- [EXERCISE DESCRIPTION] Give the lines below again exactly, starting with the line that holds "В результате моего" and going on through the line that holds "Почему мне периодически".

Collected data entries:

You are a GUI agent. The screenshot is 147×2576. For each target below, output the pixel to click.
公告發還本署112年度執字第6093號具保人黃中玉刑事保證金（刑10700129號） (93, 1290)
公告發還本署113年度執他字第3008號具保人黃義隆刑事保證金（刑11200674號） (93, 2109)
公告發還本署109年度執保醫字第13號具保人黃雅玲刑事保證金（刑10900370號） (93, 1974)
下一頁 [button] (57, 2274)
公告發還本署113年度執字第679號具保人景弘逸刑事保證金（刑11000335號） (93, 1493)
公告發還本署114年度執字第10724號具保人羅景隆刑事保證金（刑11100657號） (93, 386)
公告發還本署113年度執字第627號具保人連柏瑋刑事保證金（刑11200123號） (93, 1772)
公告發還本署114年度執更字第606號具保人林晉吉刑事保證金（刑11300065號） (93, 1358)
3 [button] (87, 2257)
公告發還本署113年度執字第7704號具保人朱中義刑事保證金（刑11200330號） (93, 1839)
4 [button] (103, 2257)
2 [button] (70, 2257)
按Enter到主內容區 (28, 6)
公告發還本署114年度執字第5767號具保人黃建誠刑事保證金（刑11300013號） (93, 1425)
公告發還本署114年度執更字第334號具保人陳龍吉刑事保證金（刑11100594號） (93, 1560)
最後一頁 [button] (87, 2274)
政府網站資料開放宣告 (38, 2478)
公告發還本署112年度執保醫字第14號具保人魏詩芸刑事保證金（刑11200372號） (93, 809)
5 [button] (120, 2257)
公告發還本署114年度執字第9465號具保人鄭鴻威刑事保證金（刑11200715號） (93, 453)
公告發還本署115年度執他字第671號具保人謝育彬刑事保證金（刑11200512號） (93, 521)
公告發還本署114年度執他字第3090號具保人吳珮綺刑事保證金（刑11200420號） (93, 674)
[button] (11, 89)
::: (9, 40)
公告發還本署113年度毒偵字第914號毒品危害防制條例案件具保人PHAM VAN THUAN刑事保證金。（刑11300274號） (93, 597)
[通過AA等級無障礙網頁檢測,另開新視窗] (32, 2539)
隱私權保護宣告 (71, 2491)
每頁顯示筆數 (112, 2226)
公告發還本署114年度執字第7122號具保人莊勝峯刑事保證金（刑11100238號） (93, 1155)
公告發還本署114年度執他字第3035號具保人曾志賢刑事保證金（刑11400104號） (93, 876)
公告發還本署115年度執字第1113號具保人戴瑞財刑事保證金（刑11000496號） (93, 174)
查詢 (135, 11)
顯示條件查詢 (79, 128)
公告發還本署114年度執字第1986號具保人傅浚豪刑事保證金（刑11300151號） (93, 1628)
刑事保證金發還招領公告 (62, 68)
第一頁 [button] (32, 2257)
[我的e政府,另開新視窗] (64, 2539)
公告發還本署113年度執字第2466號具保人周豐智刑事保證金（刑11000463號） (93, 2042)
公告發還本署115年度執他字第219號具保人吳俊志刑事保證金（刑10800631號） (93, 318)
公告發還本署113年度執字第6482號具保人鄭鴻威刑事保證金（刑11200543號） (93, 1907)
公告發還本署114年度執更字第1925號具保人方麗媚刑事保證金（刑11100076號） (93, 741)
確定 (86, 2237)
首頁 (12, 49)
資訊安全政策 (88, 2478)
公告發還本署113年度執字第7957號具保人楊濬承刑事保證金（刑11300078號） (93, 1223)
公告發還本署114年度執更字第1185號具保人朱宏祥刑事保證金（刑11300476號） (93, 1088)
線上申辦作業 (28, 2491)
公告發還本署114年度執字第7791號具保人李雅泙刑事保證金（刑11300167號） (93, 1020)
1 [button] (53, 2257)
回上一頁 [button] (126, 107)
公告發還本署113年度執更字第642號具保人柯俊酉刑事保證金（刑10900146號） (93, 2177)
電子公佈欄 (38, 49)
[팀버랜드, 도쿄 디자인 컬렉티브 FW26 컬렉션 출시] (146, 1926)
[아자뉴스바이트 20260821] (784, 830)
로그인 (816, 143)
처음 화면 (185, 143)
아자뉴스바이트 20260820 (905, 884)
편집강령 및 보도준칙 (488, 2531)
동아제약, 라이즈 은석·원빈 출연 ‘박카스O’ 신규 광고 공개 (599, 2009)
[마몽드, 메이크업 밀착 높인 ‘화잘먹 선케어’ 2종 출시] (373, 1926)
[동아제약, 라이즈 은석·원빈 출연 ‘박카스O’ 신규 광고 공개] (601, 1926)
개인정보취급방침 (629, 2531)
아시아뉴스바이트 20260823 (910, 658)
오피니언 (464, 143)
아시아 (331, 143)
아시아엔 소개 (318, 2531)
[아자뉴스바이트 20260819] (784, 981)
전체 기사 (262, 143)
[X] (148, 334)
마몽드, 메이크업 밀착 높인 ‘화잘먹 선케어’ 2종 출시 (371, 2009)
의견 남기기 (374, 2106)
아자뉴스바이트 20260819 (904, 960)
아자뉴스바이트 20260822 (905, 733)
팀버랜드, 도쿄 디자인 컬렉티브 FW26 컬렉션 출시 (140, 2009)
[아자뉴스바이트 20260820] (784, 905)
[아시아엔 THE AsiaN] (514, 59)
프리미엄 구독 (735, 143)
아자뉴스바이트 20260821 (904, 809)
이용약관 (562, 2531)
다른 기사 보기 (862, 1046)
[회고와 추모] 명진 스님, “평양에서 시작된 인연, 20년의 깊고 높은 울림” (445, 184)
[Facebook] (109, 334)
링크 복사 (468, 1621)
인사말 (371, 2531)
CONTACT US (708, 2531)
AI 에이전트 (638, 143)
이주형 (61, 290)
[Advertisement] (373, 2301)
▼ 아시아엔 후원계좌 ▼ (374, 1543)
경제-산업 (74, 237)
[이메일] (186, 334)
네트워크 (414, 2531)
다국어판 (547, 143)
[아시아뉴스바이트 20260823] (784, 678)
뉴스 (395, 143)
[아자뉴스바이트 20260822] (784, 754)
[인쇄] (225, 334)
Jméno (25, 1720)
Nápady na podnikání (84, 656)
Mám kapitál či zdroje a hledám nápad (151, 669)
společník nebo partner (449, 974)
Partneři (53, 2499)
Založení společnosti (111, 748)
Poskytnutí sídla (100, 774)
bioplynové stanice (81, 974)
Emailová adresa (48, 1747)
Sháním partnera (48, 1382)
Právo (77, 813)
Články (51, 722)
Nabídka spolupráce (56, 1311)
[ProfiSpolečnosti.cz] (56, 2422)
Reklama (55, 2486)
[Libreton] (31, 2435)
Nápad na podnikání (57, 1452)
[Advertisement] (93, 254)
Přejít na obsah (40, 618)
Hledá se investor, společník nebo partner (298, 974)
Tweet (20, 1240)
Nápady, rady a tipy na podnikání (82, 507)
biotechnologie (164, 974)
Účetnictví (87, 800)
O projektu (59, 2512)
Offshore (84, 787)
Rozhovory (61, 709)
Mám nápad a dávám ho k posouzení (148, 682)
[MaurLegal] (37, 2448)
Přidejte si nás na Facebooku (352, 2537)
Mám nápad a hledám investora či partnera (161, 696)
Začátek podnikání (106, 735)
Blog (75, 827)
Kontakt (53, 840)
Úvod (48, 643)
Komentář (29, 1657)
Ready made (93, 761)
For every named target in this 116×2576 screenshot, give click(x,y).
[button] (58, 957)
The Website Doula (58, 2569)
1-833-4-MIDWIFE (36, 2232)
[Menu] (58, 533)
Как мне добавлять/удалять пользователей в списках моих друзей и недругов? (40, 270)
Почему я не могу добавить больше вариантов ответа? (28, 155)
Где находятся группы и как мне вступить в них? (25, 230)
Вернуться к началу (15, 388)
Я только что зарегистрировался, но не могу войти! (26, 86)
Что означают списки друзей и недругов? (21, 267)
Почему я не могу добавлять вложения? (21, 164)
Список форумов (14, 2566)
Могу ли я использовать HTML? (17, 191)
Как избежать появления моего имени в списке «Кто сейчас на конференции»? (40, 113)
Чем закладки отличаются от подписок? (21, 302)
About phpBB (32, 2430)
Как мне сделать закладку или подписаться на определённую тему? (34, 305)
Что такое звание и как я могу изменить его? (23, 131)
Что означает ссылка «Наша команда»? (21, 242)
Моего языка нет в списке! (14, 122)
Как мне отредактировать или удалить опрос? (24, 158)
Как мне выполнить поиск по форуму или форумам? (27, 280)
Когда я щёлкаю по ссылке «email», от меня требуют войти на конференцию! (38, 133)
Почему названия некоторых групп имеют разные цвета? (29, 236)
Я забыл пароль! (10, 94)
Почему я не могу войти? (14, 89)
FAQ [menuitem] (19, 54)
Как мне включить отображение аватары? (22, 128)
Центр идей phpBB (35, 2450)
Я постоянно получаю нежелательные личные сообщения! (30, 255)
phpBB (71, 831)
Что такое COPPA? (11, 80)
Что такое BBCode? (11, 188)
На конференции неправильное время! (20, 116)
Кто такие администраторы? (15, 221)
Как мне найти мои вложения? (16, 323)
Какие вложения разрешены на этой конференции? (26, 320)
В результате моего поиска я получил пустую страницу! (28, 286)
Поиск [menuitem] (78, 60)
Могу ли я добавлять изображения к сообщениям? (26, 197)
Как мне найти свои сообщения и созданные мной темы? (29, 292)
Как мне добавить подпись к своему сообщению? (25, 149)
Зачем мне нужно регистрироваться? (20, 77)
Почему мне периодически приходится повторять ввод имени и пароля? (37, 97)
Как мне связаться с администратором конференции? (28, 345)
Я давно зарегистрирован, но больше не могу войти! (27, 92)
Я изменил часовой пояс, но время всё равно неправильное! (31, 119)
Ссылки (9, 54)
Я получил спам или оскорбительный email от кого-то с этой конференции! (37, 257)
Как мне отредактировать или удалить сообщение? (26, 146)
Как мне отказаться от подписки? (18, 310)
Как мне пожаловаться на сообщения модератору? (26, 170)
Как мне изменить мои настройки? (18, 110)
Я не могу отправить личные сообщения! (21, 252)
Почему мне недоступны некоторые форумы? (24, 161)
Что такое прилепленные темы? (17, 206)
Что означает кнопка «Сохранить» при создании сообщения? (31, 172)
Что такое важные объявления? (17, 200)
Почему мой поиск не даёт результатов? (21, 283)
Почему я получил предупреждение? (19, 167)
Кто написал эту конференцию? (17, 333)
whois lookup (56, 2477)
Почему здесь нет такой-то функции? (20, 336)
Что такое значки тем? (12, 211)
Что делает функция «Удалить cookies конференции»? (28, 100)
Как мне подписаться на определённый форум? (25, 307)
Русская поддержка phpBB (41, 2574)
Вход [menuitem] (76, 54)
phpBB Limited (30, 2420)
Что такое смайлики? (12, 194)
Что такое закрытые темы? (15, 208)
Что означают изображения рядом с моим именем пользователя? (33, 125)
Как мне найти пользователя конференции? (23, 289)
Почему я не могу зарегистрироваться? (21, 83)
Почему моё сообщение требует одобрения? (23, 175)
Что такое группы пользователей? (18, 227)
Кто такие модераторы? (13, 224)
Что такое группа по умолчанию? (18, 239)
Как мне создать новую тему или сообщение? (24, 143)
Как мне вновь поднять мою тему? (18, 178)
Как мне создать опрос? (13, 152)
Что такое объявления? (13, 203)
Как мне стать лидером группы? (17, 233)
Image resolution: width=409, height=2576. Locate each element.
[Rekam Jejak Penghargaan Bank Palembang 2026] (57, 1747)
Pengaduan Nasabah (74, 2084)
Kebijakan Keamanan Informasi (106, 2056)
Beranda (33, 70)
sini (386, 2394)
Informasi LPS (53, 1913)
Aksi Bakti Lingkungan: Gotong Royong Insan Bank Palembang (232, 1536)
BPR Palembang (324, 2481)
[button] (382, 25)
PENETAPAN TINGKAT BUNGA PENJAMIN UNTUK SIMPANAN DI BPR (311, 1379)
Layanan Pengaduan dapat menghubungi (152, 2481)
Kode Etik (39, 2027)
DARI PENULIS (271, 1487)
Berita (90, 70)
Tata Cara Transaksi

- [EXERCISE RESULT]
В результате моего поиска я получил пустую страницу! (28, 286)
Поиск [menuitem] (78, 60)
Могу ли я добавлять изображения к сообщениям? (26, 197)
Как мне найти свои сообщения и созданные мной темы? (29, 292)
Как мне добавить подпись к своему сообщению? (25, 149)
Зачем мне нужно регистрироваться? (20, 77)
Почему мне периодически приходится повторять ввод имени и пароля? (37, 97)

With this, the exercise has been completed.